138 Ovviamente il riferimento implicito è alla grammatica generativa, la cui terminologia è emersa nel primo quadrante dell’analisi (cfr. fig. 14).

stessi principi sono premesse necessarie per comprendere il mutamento linguistico nel quadro delle forze e delle restrizioni che agiscono nel divenire di una lingua» (Ibidem). La trasformazione è profonda e rivoluzionaria, non si tratta di un semplice cambiamento nelle pratiche di ricerca, come ve ne erano stati tanti, ma di un sostanziale mutamento nell’identità dell’AGI che coinvolge il modo stesso di concepire la lingua e il suo studio, con lo sguardo che si stringe ora, per la prima volta, sulla struttura interna della lingua, di fatto estromettendo i contesti sociale, culturale e geografico, l’attenzione per i quali era stato un elemento distintivo della rivista in tutte le sue fasi nonché un tratto specifico della tradizione linguistica italiana, sempre attenta ai rapporti tra lingua e realtà storico- etnografiche e incline agli scavi sociolinguistici (De Mauro, 1980: 11-25): se è vero che nella Linguistica contemporanea si è giocata una partita che ha contrapposto paradigma funzionale e paradigma formale (Graffi, 2010: 440), allora bisogna ammettere che sul fronte dell’AGI lo scontro è stato vinto da quest’ultimo, nonostante le precedenti tendenze lessicali lasciassero presagire un esito differente. Secondo Robins (2005: 126) «la seconda metà del Novecento può […] a buon diritto essere considerata l’era della grammatica generativo-trasformazionale»; si tratta di una affermazione forte e forse un po’ riduttiva, ma è indubbio che le teorie chomskyane ebbero sulla Linguistica un impatto rivoluzionario, un impatto che infine si riverbera anche sull’Archivio provocando le trasformazioni sin qui segnalate: il sistematico ritardo della Linguistica italiana, unito all’instabilità di un modello sottoposto a continui aggiornamenti, produce negli anni ’60 esperienze confuse frutto di «teorie a mala pena assimilate» (Benincà, 1994a: 615), ma negli anni ’80, grazie anche al lavoro svolto dalla SLI nel decennio precedente, la sintassi generativa è ormai ben digerita e ampiamente praticata139, anche nel campo della dialettologia che ad essa era stata inizialmente avversa, e viene così accolta dall’AGI.

L’egemonia di morfologia e sintassi – in particolare quella esercitata da quest’ultima – soffoca tutti gli altri argomenti di ricerca: nell’ultimo ventennio si configura un predominio che non ha precedenti nella storia della rivista, si impone una supremazia che relega ai margini, o recupera quasi esclusivamente in funzione strumentale, anche quei topic che si erano mostrati floridi e vitali sino alla fine degli anni ‘80: il tasso di copertura di etimologia e lessicografia si riduce al 2,8% e quello di geografia linguistica e toponomastica al 2,4%, dati estremamente significati poiché, insieme alla definitiva scomparsa dell’approccio sociolinguistico, sono il più forte indicatore del cambio di prospettiva attuato dalla rivista.

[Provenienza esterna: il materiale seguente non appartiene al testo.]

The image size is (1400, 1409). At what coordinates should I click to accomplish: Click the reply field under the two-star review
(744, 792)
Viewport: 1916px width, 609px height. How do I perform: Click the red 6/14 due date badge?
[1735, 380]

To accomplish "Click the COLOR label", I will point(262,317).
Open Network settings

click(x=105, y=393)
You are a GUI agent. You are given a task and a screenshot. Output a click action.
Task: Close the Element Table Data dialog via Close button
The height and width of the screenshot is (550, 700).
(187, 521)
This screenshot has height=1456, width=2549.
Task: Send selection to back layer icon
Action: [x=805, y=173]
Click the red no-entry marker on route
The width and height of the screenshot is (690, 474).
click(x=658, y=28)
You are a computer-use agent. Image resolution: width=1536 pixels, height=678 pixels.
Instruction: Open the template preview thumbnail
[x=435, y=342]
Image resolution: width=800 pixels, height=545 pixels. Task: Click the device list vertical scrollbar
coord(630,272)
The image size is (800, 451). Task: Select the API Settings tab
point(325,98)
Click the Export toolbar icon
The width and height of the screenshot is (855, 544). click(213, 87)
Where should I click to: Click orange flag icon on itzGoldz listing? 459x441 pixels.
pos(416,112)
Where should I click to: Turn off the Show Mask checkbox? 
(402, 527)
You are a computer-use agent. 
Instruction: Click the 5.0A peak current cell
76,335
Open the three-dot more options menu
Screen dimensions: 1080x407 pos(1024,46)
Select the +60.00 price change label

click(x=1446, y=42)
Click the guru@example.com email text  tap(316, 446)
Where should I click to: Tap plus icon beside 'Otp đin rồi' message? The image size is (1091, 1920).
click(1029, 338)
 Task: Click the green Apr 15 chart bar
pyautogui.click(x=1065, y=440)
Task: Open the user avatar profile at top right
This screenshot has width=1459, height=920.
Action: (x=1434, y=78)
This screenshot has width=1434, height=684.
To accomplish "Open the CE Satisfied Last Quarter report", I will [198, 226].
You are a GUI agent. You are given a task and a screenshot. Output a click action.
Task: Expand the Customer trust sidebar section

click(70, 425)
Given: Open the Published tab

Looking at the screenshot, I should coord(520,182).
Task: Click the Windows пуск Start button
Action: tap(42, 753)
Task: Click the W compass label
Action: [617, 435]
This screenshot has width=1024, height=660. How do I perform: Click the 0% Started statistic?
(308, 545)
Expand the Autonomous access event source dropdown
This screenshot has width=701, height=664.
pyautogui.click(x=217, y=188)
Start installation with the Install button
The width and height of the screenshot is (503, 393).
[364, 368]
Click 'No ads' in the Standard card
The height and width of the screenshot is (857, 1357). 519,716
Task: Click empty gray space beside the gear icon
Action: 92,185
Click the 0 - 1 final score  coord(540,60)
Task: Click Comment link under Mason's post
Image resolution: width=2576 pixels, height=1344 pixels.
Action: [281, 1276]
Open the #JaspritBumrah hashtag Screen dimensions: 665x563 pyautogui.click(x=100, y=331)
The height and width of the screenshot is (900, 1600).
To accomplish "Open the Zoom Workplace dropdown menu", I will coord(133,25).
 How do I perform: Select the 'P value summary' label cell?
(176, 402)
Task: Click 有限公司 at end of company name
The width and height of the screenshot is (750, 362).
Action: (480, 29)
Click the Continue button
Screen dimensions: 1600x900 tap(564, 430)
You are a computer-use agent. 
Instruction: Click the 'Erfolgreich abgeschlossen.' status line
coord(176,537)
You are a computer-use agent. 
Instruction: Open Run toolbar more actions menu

Sono solo due i topic che mantengono una sostanziale coerenza con i valori medi degli anni precedenti: discussione sul metodo e sulla linguistica e linguistica

indoeuropea e lingue antiche: il primo sopravvive perché la sua genericità gli consente di trovare una

collocazione all’interno di qualsiasi approccio e quadro teorico; il secondo si mantiene rilevante perché la linguistica indoeuropea costituisce il principale campo di applicazione delle ricerche morfosintattiche, ulteriore conferma dell’ormai definitiva prevalenza di quest’ambito sugli studi dialettologici.